Respectfully, I dissent from the decision of our Court to vacate discretionary review, permitting the Court of Appeals’ Opinion in this case to stand and to be published.
In March 1988, the Chief Circuit Judge of Jefferson County issued an order, expiring December 31, 1989, authorizing the jury pool administrators to determine which jurors should be excused, postponed or disqualified from jury service. A similar order was issued January 15, 1990, with an expiration date of December 31,1991. After that order expired, the jury pool administrators continued to determine which jurors should be excused, although a new order was not entered until June 30,1992. In Commonwealth v. Nelson, Ky., 841 S.W.2d 628 (1992), this Court held that, “if such error is preserved for review, the delegation of the Chief Judge’s authority to disqualify, postpone and excuse jurors was violative of’ the statutes and rules. Id. at 632. Emphasis added.
Warren was tried in Jefferson Circuit Court on June 25,1992, during a period when the jury panel was improperly selected but no order was in effect. Warren first objected to the composition of his jury six days after he was found guilty of second-degree burglary. He filed a motion for a new trial raising, among others, the issue of whether the panel from which the jury was selected was improperly constituted. The trial court denied Warren’s motion holding that since composition of the jury was not challenged prior to trial, Warren waived any possible defect in its composition. The trial court was correct.
RCr 9.34 states:
A motion raising an irregularity in the selection or summons of the jurors or formation of the jury must precede the examination of the jurors.
From this language, and the language of Nelson, supra, Robertson v. Commonwealth, Ky., 597 S.W.2d 864 (1980), and Allen v. Commonwealth, Ky.App., 596 S.W.2d 21 (1979), it is apparent that Warren waived any defect in the composition of the jury panel.

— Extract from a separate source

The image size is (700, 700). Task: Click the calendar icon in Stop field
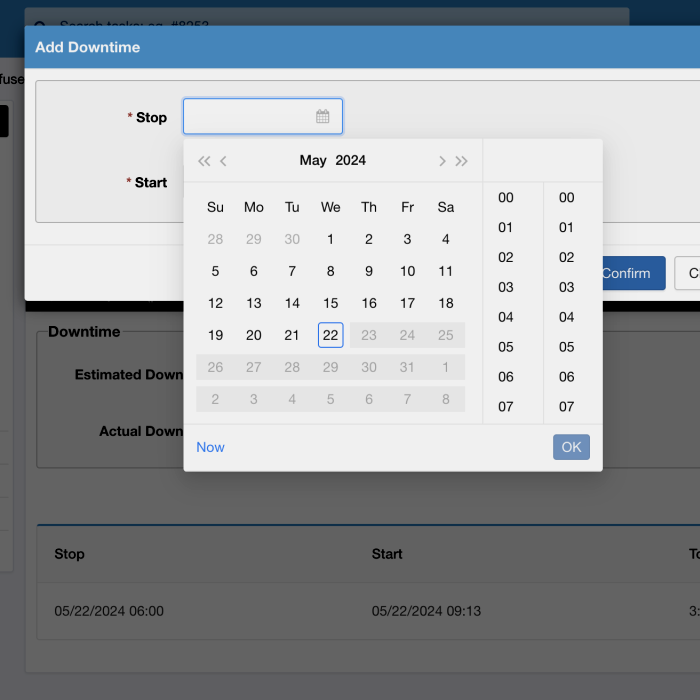(x=323, y=117)

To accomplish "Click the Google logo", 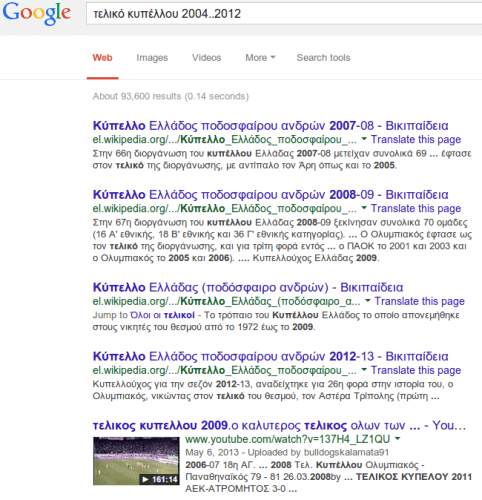I will [37, 13].
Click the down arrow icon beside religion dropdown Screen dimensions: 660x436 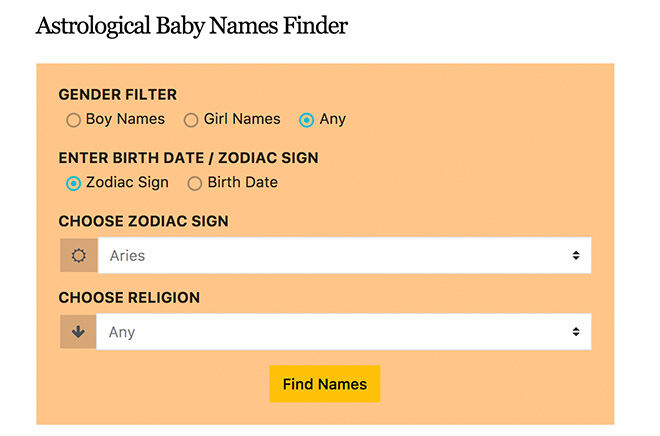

In Bartley v. Loyall, Ky.App., 648 S.W.2d 873 (1982), the Court of Appeals held that a challenge to the method of juror selection was not waived by failure to challenge the method before the jury was selected “if the complaining party neither knew nor by the exercise of reasonable diligence could have known of the grounds for challenge before the jury was selected.” Id. at 876. In Bart-ley, there was “no evidence of facts which should have led the appellants to anticipate or suspect any irregularity.” Id.

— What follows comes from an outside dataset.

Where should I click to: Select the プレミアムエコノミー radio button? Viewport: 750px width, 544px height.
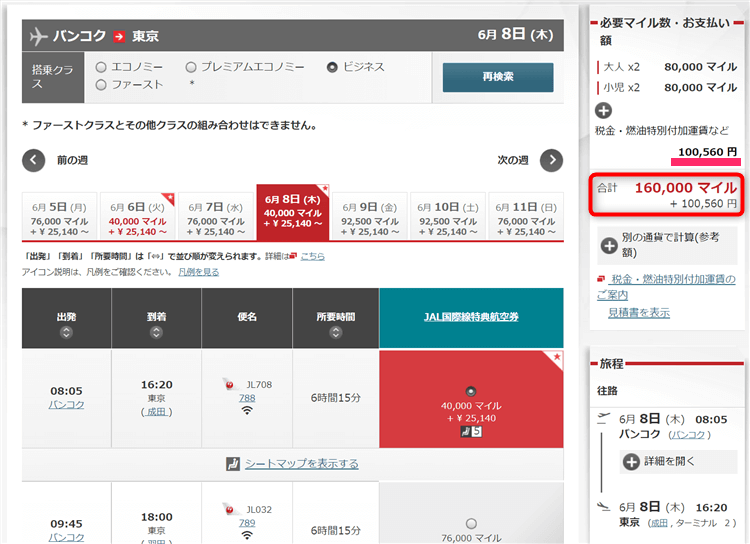tap(191, 67)
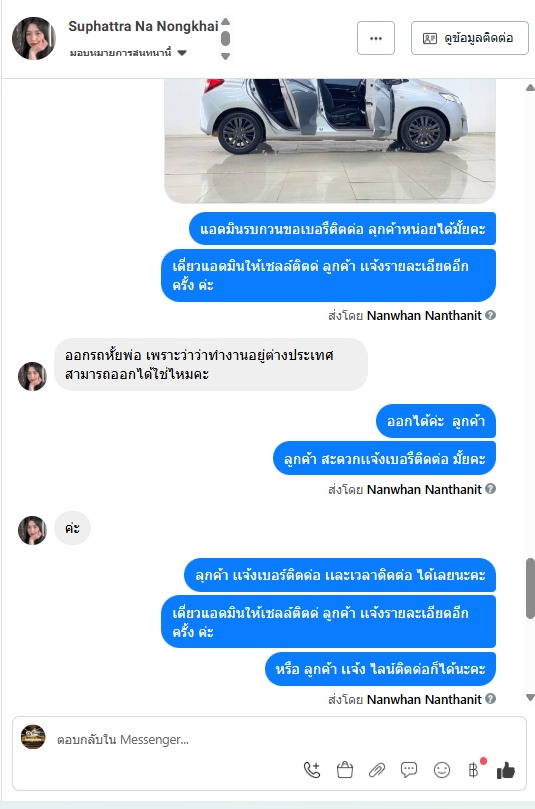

In this case, there are facts which should have led Warren to “anticipate or suspect irregularity,” and “by the exercise of reasonable diligence [he] could have known of the grounds for challenge before the jury was selected.” Unlike Bartley, where the attorney had no reason to suspect an irregularity and thus acted reasonably in fading to question the clerk or judge about jury selection procedures, in this case the improper jury selection process had been practiced continuously for four years prior to the date of Warren’s trial, and during most of that four year period there was a published delegation of the Chief Judge’s authority.
During the period in which no order was in effect, it was widely known that the same improper jury selection process was being used. Although the defendant in Nelson, supra, was indicted July 16, 1992, he filed a motion on June 29,1992, in which he requested that his case be heard only by a legally selected grand jury. This motion, filed during the period in which there was no order *907in effect, alleged that the grand jury scheduled to be impanelled on July 1, 1992, would not be legally constituted because prospective jurors had been excused by persons other than the Chief Circuit Judge or a judge designated by the Chief Circuit Judge. It is evident from the timing of Nelson’s motion requesting a legally constituted grand jury that Nelson’s defense counsel knew the improper selection method was being used even though no order was currently in effect. Thus, the instant case is not factually distinguishable from Nelson on the basis of whether a published order was in effect, because their respective records show that both cases involve the same period of time when the error reasonably could have been discovered.
WINTERSHEIMER, J., joins.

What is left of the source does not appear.